▶ _TASK OBJECTIVE_:
Would you print the whole listing again, word for word?

▶ _STUDY MATERIAL_:
Segment Open

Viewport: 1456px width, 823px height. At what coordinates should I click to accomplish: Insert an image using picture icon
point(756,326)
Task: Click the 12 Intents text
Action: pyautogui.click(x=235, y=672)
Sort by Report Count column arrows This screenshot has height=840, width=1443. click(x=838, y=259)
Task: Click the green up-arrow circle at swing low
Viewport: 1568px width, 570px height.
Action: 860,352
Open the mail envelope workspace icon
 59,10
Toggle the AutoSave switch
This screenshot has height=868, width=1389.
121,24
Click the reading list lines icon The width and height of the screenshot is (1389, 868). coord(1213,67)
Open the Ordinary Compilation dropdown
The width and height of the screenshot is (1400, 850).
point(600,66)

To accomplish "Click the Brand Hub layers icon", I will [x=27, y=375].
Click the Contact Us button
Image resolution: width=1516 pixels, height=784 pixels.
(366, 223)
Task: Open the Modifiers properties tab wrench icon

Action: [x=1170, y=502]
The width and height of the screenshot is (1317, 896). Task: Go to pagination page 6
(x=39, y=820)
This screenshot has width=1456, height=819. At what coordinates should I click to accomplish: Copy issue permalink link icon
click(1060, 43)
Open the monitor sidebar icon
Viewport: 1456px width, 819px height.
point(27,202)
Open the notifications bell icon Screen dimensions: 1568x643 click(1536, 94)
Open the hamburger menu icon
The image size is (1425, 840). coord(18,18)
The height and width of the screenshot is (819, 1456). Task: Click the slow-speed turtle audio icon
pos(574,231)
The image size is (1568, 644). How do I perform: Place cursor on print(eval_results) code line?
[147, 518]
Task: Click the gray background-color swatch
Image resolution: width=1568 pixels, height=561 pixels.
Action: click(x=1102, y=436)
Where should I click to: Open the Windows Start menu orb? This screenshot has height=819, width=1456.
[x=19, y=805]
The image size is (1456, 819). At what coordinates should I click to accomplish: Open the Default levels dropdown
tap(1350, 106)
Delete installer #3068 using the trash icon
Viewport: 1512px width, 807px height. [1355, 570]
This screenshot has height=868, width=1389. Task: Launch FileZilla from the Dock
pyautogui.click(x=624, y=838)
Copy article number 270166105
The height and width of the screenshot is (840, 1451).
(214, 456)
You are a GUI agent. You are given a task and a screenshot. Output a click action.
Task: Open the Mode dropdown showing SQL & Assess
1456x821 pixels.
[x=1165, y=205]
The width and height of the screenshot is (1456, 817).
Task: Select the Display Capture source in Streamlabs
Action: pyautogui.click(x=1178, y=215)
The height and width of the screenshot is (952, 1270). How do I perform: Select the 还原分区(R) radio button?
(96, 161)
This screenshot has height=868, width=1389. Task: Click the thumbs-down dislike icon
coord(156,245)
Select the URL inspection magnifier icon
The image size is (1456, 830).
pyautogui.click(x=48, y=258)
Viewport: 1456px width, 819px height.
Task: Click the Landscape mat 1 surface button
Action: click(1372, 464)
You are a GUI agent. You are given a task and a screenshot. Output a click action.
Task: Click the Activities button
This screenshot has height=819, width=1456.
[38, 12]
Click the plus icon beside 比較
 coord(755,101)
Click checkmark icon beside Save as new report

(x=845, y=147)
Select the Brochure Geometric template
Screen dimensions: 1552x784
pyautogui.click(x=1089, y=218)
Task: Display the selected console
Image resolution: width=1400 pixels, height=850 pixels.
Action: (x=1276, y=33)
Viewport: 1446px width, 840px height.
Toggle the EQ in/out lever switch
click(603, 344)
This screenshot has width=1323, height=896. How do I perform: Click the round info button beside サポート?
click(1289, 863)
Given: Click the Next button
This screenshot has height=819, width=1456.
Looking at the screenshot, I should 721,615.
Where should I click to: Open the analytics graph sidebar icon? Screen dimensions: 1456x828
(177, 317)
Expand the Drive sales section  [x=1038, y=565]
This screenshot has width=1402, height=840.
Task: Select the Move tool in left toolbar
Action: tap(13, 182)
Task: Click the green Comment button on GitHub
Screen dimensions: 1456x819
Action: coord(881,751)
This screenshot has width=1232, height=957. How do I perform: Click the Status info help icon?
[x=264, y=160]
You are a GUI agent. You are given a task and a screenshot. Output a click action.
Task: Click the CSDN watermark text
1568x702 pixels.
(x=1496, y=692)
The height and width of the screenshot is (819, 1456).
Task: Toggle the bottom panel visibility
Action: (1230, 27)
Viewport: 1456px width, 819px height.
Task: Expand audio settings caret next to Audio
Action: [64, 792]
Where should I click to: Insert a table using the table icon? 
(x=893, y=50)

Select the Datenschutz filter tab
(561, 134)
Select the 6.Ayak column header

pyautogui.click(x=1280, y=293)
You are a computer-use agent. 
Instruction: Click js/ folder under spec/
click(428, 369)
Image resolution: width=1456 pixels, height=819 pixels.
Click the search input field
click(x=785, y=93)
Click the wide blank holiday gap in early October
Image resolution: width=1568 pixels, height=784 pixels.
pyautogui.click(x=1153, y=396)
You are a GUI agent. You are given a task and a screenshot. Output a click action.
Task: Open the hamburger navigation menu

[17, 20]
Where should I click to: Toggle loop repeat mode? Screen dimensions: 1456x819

Segment Closed

▶ _ANSWER BOX_:
Viewport: 1456px width, 823px height. At what coordinates should I click to accomplish: Insert an image using picture icon
point(756,326)
Task: Click the 12 Intents text
Action: pyautogui.click(x=235, y=672)
Sort by Report Count column arrows This screenshot has height=840, width=1443. click(x=838, y=259)
Task: Click the green up-arrow circle at swing low
Viewport: 1568px width, 570px height.
Action: 860,352
Open the mail envelope workspace icon
 59,10
Toggle the AutoSave switch
This screenshot has height=868, width=1389.
121,24
Click the reading list lines icon The width and height of the screenshot is (1389, 868). coord(1213,67)
Open the Ordinary Compilation dropdown
The width and height of the screenshot is (1400, 850).
point(600,66)

To accomplish "Click the Brand Hub layers icon", I will [x=27, y=375].
Click the Contact Us button
Image resolution: width=1516 pixels, height=784 pixels.
(366, 223)
Task: Open the Modifiers properties tab wrench icon

Action: [x=1170, y=502]
The width and height of the screenshot is (1317, 896). Task: Go to pagination page 6
(x=39, y=820)
This screenshot has width=1456, height=819. At what coordinates should I click to accomplish: Copy issue permalink link icon
click(1060, 43)
Open the monitor sidebar icon
Viewport: 1456px width, 819px height.
point(27,202)
Open the notifications bell icon Screen dimensions: 1568x643 click(1536, 94)
Open the hamburger menu icon
The image size is (1425, 840). coord(18,18)
The height and width of the screenshot is (819, 1456). Task: Click the slow-speed turtle audio icon
pos(574,231)
The image size is (1568, 644). How do I perform: Place cursor on print(eval_results) code line?
[147, 518]
Task: Click the gray background-color swatch
Image resolution: width=1568 pixels, height=561 pixels.
Action: click(x=1102, y=436)
Where should I click to: Open the Windows Start menu orb? This screenshot has height=819, width=1456.
[x=19, y=805]
The image size is (1456, 819). At what coordinates should I click to accomplish: Open the Default levels dropdown
tap(1350, 106)
Delete installer #3068 using the trash icon
Viewport: 1512px width, 807px height. [1355, 570]
This screenshot has height=868, width=1389. Task: Launch FileZilla from the Dock
pyautogui.click(x=624, y=838)
Copy article number 270166105
The height and width of the screenshot is (840, 1451).
(214, 456)
You are a GUI agent. You are given a task and a screenshot. Output a click action.
Task: Open the Mode dropdown showing SQL & Assess
1456x821 pixels.
[x=1165, y=205]
The width and height of the screenshot is (1456, 817).
Task: Select the Display Capture source in Streamlabs
Action: pyautogui.click(x=1178, y=215)
The height and width of the screenshot is (952, 1270). How do I perform: Select the 还原分区(R) radio button?
(96, 161)
This screenshot has height=868, width=1389. Task: Click the thumbs-down dislike icon
coord(156,245)
Select the URL inspection magnifier icon
The image size is (1456, 830).
pyautogui.click(x=48, y=258)
Viewport: 1456px width, 819px height.
Task: Click the Landscape mat 1 surface button
Action: click(1372, 464)
You are a GUI agent. You are given a task and a screenshot. Output a click action.
Task: Click the Activities button
This screenshot has height=819, width=1456.
[38, 12]
Click the plus icon beside 比較
 coord(755,101)
Click checkmark icon beside Save as new report

(x=845, y=147)
Select the Brochure Geometric template
Screen dimensions: 1552x784
pyautogui.click(x=1089, y=218)
Task: Display the selected console
Image resolution: width=1400 pixels, height=850 pixels.
Action: (x=1276, y=33)
Viewport: 1446px width, 840px height.
Toggle the EQ in/out lever switch
click(603, 344)
This screenshot has width=1323, height=896. How do I perform: Click the round info button beside サポート?
click(1289, 863)
Given: Click the Next button
This screenshot has height=819, width=1456.
Looking at the screenshot, I should 721,615.
Where should I click to: Open the analytics graph sidebar icon? Screen dimensions: 1456x828
(177, 317)
Expand the Drive sales section  [x=1038, y=565]
This screenshot has width=1402, height=840.
Task: Select the Move tool in left toolbar
Action: tap(13, 182)
Task: Click the green Comment button on GitHub
Screen dimensions: 1456x819
Action: coord(881,751)
This screenshot has width=1232, height=957. How do I perform: Click the Status info help icon?
[x=264, y=160]
You are a GUI agent. You are given a task and a screenshot. Output a click action.
Task: Click the CSDN watermark text
1568x702 pixels.
(x=1496, y=692)
The height and width of the screenshot is (819, 1456).
Task: Toggle the bottom panel visibility
Action: (1230, 27)
Viewport: 1456px width, 819px height.
Task: Expand audio settings caret next to Audio
Action: [64, 792]
Where should I click to: Insert a table using the table icon? 
(x=893, y=50)

Select the Datenschutz filter tab
(561, 134)
Select the 6.Ayak column header

pyautogui.click(x=1280, y=293)
You are a computer-use agent. 
Instruction: Click js/ folder under spec/
click(428, 369)
Image resolution: width=1456 pixels, height=819 pixels.
Click the search input field
click(x=785, y=93)
Click the wide blank holiday gap in early October
Image resolution: width=1568 pixels, height=784 pixels.
pyautogui.click(x=1153, y=396)
You are a GUI agent. You are given a task and a screenshot. Output a click action.
Task: Open the hamburger navigation menu

[17, 20]
Where should I click to: Toggle loop repeat mode? Screen dimensions: 1456x819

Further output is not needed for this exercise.